→ WHAT YOU SHOULD DO: Print every entry exactly as written.

____________________

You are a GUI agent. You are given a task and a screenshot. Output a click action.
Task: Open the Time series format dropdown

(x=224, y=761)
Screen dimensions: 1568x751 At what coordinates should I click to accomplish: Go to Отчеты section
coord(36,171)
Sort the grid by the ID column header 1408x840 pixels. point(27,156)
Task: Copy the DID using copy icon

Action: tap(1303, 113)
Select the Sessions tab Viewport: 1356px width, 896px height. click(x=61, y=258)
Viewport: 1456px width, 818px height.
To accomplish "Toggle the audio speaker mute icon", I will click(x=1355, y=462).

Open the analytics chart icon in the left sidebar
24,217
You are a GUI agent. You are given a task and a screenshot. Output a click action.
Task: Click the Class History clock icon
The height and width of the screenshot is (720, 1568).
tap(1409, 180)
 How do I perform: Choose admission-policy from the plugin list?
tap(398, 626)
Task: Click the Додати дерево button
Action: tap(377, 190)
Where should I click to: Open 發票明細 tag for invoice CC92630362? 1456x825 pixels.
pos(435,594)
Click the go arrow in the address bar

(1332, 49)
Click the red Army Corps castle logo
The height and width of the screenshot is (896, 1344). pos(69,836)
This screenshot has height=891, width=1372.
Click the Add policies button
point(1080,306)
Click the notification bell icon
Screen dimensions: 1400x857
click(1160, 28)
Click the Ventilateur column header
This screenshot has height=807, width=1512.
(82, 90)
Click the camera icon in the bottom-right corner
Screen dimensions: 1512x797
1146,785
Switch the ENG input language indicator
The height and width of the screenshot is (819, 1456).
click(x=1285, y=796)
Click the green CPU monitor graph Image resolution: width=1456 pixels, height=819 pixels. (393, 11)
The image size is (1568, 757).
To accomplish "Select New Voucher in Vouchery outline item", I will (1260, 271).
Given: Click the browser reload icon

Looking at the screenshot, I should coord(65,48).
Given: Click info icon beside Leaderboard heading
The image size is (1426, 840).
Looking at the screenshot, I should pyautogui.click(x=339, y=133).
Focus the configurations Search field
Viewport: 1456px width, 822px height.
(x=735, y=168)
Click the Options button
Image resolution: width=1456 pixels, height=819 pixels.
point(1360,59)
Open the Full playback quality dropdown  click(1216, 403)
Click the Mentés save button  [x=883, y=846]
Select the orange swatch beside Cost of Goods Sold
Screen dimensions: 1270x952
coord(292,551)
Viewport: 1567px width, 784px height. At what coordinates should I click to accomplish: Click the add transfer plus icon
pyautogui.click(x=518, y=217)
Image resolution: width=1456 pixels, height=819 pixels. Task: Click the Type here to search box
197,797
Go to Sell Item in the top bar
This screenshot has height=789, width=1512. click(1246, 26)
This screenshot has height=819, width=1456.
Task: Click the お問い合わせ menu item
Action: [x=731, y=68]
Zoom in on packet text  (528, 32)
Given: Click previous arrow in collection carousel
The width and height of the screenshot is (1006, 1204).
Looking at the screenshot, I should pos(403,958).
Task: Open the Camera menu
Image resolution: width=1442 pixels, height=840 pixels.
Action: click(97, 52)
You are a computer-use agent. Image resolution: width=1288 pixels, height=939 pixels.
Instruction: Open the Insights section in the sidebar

____________________

→ RESULT BELOW:
You are a GUI agent. You are given a task and a screenshot. Output a click action.
Task: Open the Time series format dropdown

(x=224, y=761)
Screen dimensions: 1568x751 At what coordinates should I click to accomplish: Go to Отчеты section
coord(36,171)
Sort the grid by the ID column header 1408x840 pixels. point(27,156)
Task: Copy the DID using copy icon

Action: tap(1303, 113)
Select the Sessions tab Viewport: 1356px width, 896px height. click(x=61, y=258)
Viewport: 1456px width, 818px height.
To accomplish "Toggle the audio speaker mute icon", I will click(x=1355, y=462).

Open the analytics chart icon in the left sidebar
24,217
You are a GUI agent. You are given a task and a screenshot. Output a click action.
Task: Click the Class History clock icon
The height and width of the screenshot is (720, 1568).
tap(1409, 180)
 How do I perform: Choose admission-policy from the plugin list?
tap(398, 626)
Task: Click the Додати дерево button
Action: tap(377, 190)
Where should I click to: Open 發票明細 tag for invoice CC92630362? 1456x825 pixels.
pos(435,594)
Click the go arrow in the address bar

(1332, 49)
Click the red Army Corps castle logo
The height and width of the screenshot is (896, 1344). pos(69,836)
This screenshot has height=891, width=1372.
Click the Add policies button
point(1080,306)
Click the notification bell icon
Screen dimensions: 1400x857
click(1160, 28)
Click the Ventilateur column header
This screenshot has height=807, width=1512.
(82, 90)
Click the camera icon in the bottom-right corner
Screen dimensions: 1512x797
1146,785
Switch the ENG input language indicator
The height and width of the screenshot is (819, 1456).
click(x=1285, y=796)
Click the green CPU monitor graph Image resolution: width=1456 pixels, height=819 pixels. (393, 11)
The image size is (1568, 757).
To accomplish "Select New Voucher in Vouchery outline item", I will (1260, 271).
Given: Click the browser reload icon

Looking at the screenshot, I should coord(65,48).
Given: Click info icon beside Leaderboard heading
The image size is (1426, 840).
Looking at the screenshot, I should pyautogui.click(x=339, y=133).
Focus the configurations Search field
Viewport: 1456px width, 822px height.
(x=735, y=168)
Click the Options button
Image resolution: width=1456 pixels, height=819 pixels.
point(1360,59)
Open the Full playback quality dropdown  click(1216, 403)
Click the Mentés save button  [x=883, y=846]
Select the orange swatch beside Cost of Goods Sold
Screen dimensions: 1270x952
coord(292,551)
Viewport: 1567px width, 784px height. At what coordinates should I click to accomplish: Click the add transfer plus icon
pyautogui.click(x=518, y=217)
Image resolution: width=1456 pixels, height=819 pixels. Task: Click the Type here to search box
197,797
Go to Sell Item in the top bar
This screenshot has height=789, width=1512. click(1246, 26)
This screenshot has height=819, width=1456.
Task: Click the お問い合わせ menu item
Action: [x=731, y=68]
Zoom in on packet text  (528, 32)
Given: Click previous arrow in collection carousel
The width and height of the screenshot is (1006, 1204).
Looking at the screenshot, I should pos(403,958).
Task: Open the Camera menu
Image resolution: width=1442 pixels, height=840 pixels.
Action: click(97, 52)
You are a computer-use agent. Image resolution: width=1288 pixels, height=939 pixels.
Instruction: Open the Insights section in the sidebar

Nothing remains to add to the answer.